------ Excerpted passage
Congenital lung abnormalities are rare but important causes of respiratory distress in the newborn (4). In many cases infants are initially asymptomatic, with respiratory distress developing over time. Careful review of the chest x-ray should reveal these lesions. Congenital diaphragmatic hernia is a relatively common birth defect, but due to its frequent association with significant pulmonary hypoplasia and significant pulmonary hypertension, it almost always presents shortly after birth. Congenital cystic adenomatoid malformations (CCAM) are extremely rare lung abnormalities composed of cystic lung tissue with communication to the bronchial tree. Medical imaging will help to differentiate this lesion from a congenital diaphragmatic hernia. Pulmonary sequestration is a rare condition characterized by nonfunctioning primitive lung tissue that does not communicate with the tracheobronchial tree, and receives vascular supply from the systemic circulation (thoracic or abdominal aorta). Sequestrations may occasionally present in the neonatal period with signs of congestive heart failure due to the "run-off" circulation, but more commonly present later in life with recurrent infections. Congenital lobar emphysema (CLE) is an overinflated, hyperplastic area of the lung surrounded by otherwise normal lung tissue. These are most common in the upper lobes. Symptoms are progressive, but rarely present at birth. Surgical excision is usually curative, although overinflation of remaining lung areas can occur.
------------
------ Records provided
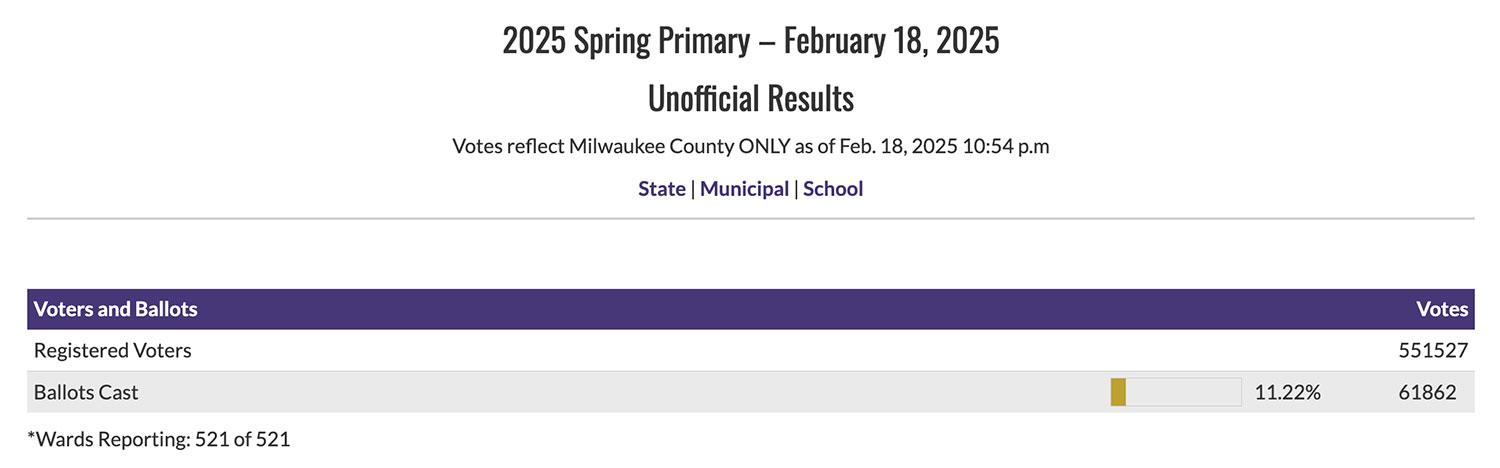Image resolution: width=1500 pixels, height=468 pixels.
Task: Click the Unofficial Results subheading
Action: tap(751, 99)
------------
------ Records provided
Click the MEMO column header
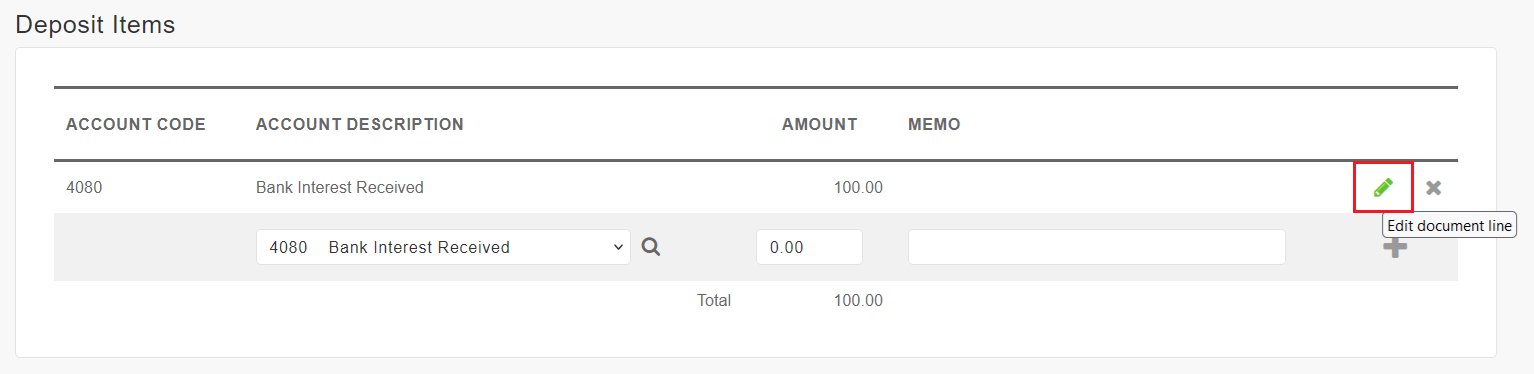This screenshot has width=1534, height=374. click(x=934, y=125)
------------
### What to do
In two sentences, summarize the passage on congenital lung abnormalities in newborns.

### Solution
Congenital lung abnormalities are rare but important causes of newborn respiratory distress, often appearing over time in infants who are initially asymptomatic, and a careful review of the chest x-ray should reveal them. Congenital diaphragmatic hernia almost always presents shortly after birth, while cystic adenomatoid malformations, pulmonary sequestration, and congenital lobar emphysema are rarer lesions that differ in structure and in when and how they present.